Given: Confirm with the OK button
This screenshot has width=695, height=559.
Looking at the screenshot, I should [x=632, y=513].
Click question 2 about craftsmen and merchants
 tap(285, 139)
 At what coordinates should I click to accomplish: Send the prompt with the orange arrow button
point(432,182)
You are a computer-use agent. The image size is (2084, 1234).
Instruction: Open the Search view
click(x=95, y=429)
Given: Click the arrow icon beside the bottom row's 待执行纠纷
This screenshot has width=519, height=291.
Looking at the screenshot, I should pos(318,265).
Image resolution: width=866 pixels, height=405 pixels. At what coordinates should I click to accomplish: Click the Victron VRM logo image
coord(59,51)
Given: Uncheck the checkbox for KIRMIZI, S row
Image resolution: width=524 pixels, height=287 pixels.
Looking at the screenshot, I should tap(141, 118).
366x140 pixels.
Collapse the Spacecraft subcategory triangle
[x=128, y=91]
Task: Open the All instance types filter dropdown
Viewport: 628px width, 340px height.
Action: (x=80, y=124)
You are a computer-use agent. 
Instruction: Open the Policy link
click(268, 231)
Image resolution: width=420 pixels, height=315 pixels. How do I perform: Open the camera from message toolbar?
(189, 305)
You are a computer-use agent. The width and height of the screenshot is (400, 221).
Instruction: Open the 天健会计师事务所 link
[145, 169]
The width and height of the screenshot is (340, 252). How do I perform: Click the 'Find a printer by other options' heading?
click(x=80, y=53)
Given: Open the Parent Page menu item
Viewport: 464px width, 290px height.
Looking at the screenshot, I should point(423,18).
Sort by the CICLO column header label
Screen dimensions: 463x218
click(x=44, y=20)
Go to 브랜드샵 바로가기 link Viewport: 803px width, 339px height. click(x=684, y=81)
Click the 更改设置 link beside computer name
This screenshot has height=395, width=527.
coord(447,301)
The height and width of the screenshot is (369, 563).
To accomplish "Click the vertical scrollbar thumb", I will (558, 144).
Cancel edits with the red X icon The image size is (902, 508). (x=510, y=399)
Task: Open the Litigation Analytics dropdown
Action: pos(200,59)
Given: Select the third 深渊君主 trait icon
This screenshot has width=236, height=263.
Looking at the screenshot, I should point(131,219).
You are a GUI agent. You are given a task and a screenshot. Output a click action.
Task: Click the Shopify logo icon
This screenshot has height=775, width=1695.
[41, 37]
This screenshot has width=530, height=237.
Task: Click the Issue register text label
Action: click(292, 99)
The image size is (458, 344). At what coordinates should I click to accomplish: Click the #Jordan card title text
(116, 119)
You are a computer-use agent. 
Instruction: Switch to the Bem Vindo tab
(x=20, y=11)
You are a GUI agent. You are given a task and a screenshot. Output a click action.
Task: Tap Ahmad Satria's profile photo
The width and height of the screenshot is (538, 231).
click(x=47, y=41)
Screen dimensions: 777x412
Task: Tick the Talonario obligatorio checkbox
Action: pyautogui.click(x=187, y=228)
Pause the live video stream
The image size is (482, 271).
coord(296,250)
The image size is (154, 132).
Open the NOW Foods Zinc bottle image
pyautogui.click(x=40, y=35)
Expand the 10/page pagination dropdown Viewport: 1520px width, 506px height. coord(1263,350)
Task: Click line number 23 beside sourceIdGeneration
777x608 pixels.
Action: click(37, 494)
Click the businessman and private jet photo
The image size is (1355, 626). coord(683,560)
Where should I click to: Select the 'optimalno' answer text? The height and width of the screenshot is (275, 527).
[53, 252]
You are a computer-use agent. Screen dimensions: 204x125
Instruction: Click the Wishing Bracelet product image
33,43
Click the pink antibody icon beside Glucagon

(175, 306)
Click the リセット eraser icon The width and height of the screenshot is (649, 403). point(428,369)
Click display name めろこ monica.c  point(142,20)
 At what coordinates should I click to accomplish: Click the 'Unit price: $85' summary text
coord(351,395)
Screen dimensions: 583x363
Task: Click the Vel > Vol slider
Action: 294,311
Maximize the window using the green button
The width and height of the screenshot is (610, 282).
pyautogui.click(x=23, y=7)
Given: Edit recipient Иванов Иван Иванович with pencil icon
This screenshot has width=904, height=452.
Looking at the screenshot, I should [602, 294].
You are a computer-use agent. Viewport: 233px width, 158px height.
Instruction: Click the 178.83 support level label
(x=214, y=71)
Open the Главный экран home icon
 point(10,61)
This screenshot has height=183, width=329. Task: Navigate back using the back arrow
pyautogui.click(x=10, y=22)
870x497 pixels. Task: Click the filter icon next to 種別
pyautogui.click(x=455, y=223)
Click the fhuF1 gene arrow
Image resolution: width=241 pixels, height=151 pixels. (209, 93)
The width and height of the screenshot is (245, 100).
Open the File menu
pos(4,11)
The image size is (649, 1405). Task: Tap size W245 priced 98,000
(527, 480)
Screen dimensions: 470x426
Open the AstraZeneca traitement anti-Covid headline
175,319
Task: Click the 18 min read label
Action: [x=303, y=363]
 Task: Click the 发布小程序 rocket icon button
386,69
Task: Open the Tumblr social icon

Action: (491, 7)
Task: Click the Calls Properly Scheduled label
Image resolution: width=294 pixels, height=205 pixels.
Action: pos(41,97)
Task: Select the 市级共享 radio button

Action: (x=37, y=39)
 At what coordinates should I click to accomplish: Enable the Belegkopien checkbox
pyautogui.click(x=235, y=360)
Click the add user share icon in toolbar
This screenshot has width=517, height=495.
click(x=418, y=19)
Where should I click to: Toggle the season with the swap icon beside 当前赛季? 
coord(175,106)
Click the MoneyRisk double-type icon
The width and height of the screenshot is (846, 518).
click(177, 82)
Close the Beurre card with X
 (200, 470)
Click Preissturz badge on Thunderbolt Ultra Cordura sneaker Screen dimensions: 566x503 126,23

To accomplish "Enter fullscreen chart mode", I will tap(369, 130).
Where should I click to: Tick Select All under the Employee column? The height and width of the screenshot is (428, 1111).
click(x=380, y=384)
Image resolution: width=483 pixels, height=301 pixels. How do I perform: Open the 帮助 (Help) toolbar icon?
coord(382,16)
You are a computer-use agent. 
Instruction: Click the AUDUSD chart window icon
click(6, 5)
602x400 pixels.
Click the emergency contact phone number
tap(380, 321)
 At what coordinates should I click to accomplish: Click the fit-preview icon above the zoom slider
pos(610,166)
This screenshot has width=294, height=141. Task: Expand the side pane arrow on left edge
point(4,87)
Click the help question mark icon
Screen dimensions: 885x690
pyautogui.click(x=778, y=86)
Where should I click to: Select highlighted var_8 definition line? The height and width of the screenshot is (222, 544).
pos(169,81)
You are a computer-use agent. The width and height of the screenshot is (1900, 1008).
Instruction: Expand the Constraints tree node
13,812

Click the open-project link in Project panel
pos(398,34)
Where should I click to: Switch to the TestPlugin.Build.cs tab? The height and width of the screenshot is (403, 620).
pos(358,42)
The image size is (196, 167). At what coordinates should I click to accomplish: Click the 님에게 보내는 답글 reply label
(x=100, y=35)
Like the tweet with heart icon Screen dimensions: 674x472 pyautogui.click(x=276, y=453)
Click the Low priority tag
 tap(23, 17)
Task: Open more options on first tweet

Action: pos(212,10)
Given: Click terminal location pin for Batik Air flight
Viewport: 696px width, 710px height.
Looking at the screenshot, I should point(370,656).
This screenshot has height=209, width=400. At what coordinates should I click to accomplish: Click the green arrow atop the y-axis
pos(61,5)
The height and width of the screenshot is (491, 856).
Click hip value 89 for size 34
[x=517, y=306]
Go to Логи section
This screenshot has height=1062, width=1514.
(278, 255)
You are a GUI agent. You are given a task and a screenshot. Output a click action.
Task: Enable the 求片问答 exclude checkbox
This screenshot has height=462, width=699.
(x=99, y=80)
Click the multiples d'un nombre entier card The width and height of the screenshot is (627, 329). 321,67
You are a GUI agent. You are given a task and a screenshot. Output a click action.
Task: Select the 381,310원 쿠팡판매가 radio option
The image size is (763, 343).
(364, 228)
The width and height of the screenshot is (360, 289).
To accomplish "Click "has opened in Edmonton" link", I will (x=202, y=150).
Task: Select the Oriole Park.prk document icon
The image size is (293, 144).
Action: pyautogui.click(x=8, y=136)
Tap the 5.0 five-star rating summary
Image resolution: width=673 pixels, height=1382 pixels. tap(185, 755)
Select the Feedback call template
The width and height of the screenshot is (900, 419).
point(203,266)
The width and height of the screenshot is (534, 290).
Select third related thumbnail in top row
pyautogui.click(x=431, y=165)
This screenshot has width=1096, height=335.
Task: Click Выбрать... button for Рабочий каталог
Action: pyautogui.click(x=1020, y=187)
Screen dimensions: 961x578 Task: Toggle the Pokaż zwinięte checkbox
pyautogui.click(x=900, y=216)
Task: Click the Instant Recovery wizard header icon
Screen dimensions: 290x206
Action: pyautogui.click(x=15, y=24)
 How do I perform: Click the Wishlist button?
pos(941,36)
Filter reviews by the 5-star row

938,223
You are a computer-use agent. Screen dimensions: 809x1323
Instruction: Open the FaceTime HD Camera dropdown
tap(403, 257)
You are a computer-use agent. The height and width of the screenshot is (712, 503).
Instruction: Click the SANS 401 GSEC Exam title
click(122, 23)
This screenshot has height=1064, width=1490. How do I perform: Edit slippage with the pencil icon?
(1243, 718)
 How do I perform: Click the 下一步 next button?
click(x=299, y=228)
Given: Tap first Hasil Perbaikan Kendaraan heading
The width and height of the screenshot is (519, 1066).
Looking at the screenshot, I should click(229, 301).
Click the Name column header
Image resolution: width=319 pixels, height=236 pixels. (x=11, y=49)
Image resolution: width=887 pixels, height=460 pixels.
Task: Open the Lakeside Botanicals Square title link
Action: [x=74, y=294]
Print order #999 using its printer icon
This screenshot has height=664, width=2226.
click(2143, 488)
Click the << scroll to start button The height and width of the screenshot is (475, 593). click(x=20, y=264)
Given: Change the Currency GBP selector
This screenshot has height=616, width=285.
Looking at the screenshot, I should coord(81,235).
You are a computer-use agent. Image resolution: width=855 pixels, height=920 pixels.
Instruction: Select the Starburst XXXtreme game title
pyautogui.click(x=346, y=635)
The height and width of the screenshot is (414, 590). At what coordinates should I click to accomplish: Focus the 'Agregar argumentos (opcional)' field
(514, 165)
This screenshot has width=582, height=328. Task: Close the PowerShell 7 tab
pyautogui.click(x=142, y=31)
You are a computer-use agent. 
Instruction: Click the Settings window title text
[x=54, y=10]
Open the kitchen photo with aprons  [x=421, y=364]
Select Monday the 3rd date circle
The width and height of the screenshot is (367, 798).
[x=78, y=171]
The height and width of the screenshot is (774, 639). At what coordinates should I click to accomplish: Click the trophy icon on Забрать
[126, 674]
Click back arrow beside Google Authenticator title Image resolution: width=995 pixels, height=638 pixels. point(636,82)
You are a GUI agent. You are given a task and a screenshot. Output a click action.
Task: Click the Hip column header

TASK DIRECTIONS
Wherever a line of the records above contains the string "will", copy that line out.

EXERCISE RESPONSE
To accomplish "Click the vertical scrollbar thumb", I will (558, 144).
To accomplish "Enter fullscreen chart mode", I will tap(369, 130).
To accomplish "Click "has opened in Edmonton" link", I will (x=202, y=150).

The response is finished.